杖を手に入れたこの謎空間なら、モンスターに襲われることもなく安全に野宿できるだろう。
というわけで、さっそく焚き火の準備をする。
枯れ枝や落ち葉を集めて小山にして、そこに世界樹杖ワンド・オブ・ワールドを向けた。
今はMPもたくさんあるし、MP消費は気にしなくてもいい。
魔法も使い放題だ。
「初級魔法――プチフレイム♪」
鼻歌まじりに、火種を作るための魔法を唱える。
その次の瞬間――。
ごぅぉおぉぉおおおおォォオオ――――ッ!!
「ふぁぃやっ!?」
杖から放たれたのは、炎の竜だった。
唖然とするローナの目の前で、爆炎が渦を巻きながら暴れ狂う。
木々も、地面も、モンスターも……。
その炎に触れたもの全てが一瞬で炭となり――灰と化す。
まるで、巨大な竜に喰らわれていくかのように。
『イプルスライムの群れを倒した! EXPを28獲得!』『LEVEL UP! Lv2→3』『ポイズンフラワーの群れを倒した! EXPを148獲得!』『LEVEL UP! Lv3→5』『グリーンゴブリンの群れを倒した! EXPを360獲得!』『LEVEL UP! Lv5→8』『ゴブリンキングを倒した! EXPを2180獲得!』『LEVEL UP! Lv8→14』『SKILL UP! 【魔法の心得Ⅰ】→【魔法の心得Ⅲ】』『初級魔法:【プチライト】【プチサンダー】【プチウィンド】を習得しました!』『スキル:【大物食いⅠ】を獲得しました!』…………。
『称号:【厄災の魔女】を獲得しました!』
「…………………………」
炎と煙が晴れたあと。
その場に残されていたのは、焦土と化した大地だった。
ローナはしばらく放心したように立ち尽くしてから。
やがて、ぽつりと呟く。
「いや…………そうはならないでしょ」
◇
――その日、世界に激震が走った。
その激震地は、イプルの森を有するググレカース辺境伯領。
そこの領主ブラウ・ググレカースのもとに、息子のラウザが飛びこんできた。
「父上!」
「どうした、騒がしいな」
豪奢な椅子でくつろいでいたブラウは、不機嫌そうに眉を寄せる。
「あの愚娘はどうした? ちゃんと捨ててきたのか?」
「あんなやつのことはどうでもいい! 今はそれより霊脈だ! イプルの森の禁域にある霊脈が――消滅したっ!」
「……な、なに?」
その報告に、ブラウは思わずワイングラスを床に落とす。
ガラスが派手に割れてワインが高価な絨毯に飛び散るが、気にしていられる余裕はなかった。
「ほ、本当なのか?」
「ああ……すでにマナを吸い上げる装置が、次々と停止していっているみたいなんだ」
「そ、そんな……世界に激震が走るぞ……」
イプルの森の大霊脈。
このググレカース家は、その霊脈によって繁栄してきた家だ。
どこが発生源かもわからない霊脈を守るという建前で、その利益を独占し、軍備を固め、国の中でも大きな発言権を得てきた。

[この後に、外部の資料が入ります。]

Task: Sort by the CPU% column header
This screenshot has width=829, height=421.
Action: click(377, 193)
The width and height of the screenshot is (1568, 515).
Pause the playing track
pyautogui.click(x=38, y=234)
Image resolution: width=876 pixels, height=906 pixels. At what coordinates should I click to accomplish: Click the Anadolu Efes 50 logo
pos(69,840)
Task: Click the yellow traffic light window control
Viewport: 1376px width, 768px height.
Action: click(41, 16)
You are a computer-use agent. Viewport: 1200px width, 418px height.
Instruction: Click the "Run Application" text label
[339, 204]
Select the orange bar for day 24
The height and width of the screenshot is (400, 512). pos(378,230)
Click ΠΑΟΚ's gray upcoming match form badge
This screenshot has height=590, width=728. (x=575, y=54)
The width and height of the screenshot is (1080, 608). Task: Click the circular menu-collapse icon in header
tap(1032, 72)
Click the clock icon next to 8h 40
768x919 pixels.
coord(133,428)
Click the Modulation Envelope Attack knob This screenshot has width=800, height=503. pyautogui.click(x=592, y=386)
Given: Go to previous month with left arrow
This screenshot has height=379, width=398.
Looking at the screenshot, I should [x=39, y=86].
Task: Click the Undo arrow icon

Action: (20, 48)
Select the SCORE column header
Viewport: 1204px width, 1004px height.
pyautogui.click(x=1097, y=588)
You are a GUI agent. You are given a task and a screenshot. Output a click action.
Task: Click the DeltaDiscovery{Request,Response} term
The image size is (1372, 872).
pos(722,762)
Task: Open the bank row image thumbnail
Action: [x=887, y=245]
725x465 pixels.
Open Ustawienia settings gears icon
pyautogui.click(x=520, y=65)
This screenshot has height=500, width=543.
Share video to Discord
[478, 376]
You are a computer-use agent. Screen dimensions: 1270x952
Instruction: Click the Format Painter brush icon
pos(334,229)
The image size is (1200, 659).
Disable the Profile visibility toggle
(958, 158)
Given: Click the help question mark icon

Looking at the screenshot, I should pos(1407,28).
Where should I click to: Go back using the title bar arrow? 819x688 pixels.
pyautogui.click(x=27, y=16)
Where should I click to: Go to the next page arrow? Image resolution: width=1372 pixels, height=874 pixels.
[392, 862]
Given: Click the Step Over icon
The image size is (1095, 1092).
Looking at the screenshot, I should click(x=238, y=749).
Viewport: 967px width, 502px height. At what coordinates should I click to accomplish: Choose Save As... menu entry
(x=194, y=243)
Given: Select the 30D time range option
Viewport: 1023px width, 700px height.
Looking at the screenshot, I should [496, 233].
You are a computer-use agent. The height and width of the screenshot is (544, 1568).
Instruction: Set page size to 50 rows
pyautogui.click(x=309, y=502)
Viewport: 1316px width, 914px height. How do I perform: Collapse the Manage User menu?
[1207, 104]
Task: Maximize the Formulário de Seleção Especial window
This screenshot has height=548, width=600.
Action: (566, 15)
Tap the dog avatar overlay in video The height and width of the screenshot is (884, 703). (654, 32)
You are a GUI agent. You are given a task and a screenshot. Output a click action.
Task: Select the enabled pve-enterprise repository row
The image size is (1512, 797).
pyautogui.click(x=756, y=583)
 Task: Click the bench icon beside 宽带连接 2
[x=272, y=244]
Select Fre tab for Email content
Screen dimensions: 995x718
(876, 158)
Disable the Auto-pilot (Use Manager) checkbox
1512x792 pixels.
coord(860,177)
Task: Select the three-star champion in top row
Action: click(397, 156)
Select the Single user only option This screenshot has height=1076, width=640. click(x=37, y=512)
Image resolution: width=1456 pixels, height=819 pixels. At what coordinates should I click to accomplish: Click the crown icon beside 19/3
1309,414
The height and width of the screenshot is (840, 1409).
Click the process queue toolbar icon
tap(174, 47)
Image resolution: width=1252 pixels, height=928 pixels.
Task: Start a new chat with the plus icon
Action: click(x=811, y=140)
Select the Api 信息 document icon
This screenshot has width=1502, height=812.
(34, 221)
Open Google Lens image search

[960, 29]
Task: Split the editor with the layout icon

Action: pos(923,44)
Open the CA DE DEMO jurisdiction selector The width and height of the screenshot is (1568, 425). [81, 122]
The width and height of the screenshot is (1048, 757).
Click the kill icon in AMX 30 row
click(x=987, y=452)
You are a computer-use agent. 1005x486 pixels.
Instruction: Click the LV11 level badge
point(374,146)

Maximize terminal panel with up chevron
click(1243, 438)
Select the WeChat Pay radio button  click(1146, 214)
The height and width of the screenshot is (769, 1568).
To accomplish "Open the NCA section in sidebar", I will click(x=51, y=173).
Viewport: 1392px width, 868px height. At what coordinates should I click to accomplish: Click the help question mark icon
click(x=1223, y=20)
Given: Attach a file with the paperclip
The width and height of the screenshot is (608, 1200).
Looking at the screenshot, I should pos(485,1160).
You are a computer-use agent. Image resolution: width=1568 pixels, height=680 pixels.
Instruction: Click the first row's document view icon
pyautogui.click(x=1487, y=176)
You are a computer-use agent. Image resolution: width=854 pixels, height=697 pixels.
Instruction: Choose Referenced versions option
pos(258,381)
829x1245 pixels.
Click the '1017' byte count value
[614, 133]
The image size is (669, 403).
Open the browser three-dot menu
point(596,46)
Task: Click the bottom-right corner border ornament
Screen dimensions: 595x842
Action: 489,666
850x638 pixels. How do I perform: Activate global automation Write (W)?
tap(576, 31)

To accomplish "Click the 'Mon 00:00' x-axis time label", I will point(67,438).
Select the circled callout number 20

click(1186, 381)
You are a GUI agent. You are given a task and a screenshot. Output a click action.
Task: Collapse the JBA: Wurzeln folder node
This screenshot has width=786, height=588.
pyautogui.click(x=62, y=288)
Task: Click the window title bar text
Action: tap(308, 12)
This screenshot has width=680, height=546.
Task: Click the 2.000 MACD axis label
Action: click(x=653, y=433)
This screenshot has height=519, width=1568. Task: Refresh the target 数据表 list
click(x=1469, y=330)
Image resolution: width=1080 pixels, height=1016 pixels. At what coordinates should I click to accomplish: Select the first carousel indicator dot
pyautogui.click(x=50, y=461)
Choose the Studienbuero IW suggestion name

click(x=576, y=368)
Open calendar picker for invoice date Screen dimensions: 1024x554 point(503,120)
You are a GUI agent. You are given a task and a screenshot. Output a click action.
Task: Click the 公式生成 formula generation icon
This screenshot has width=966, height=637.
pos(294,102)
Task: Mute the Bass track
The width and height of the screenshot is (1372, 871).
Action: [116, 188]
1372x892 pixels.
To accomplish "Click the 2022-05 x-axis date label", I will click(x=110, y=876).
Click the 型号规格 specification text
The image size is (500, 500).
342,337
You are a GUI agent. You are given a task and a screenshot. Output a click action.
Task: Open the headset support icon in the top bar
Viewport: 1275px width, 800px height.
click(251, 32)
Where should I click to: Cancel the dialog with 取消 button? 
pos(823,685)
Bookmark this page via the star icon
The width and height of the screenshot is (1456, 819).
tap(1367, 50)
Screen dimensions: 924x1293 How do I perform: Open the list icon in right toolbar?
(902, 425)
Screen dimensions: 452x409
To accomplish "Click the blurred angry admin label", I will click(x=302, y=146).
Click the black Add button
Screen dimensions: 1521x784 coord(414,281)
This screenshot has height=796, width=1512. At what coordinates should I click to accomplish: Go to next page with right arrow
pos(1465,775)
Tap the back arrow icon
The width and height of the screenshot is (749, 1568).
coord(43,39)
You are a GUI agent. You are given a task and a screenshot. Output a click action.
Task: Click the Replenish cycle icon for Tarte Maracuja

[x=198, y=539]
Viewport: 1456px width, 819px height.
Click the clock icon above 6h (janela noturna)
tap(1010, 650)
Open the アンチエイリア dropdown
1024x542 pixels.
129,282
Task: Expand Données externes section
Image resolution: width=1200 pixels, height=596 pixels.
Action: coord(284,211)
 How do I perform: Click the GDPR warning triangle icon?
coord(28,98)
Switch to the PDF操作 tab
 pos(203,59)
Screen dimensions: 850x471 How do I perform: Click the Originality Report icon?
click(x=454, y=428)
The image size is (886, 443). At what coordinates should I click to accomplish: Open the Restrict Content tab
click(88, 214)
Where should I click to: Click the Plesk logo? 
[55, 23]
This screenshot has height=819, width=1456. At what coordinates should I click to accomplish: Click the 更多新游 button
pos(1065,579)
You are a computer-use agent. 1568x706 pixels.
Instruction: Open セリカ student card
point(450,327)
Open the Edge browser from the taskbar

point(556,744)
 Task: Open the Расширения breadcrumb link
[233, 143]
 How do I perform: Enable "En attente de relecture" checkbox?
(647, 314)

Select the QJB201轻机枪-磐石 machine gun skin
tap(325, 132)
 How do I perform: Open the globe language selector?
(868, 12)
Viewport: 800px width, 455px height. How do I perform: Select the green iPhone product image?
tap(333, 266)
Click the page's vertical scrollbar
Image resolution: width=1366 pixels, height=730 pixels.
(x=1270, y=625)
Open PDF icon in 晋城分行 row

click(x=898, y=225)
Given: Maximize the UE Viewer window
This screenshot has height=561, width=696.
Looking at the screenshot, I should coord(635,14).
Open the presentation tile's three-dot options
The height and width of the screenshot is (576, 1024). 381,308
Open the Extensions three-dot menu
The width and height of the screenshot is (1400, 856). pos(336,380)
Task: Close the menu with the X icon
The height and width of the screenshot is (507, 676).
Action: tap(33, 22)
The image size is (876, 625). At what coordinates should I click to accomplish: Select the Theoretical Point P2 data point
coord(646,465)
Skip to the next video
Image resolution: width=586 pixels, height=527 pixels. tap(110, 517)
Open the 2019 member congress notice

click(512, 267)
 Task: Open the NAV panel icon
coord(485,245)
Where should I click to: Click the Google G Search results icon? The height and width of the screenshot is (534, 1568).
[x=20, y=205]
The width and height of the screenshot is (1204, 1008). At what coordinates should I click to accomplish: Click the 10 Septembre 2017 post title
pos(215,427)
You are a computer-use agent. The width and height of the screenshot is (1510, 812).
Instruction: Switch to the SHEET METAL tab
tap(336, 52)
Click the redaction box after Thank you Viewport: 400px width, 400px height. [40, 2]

もしも、ラウザの言葉が本当ならば、その利益が全てなくなってしまう。
今後の霊脈からの利益を見こんで、無理に借りてきた金も大量にあるというのに……。
しかも、それだけではない。
(このことが国王の耳にでも入れば……)
霊脈消滅の責任を取らせられることになるだろう。
ググレカース家は、霊脈を守護するためだけに大きな特権を与えられてきた家なのだから。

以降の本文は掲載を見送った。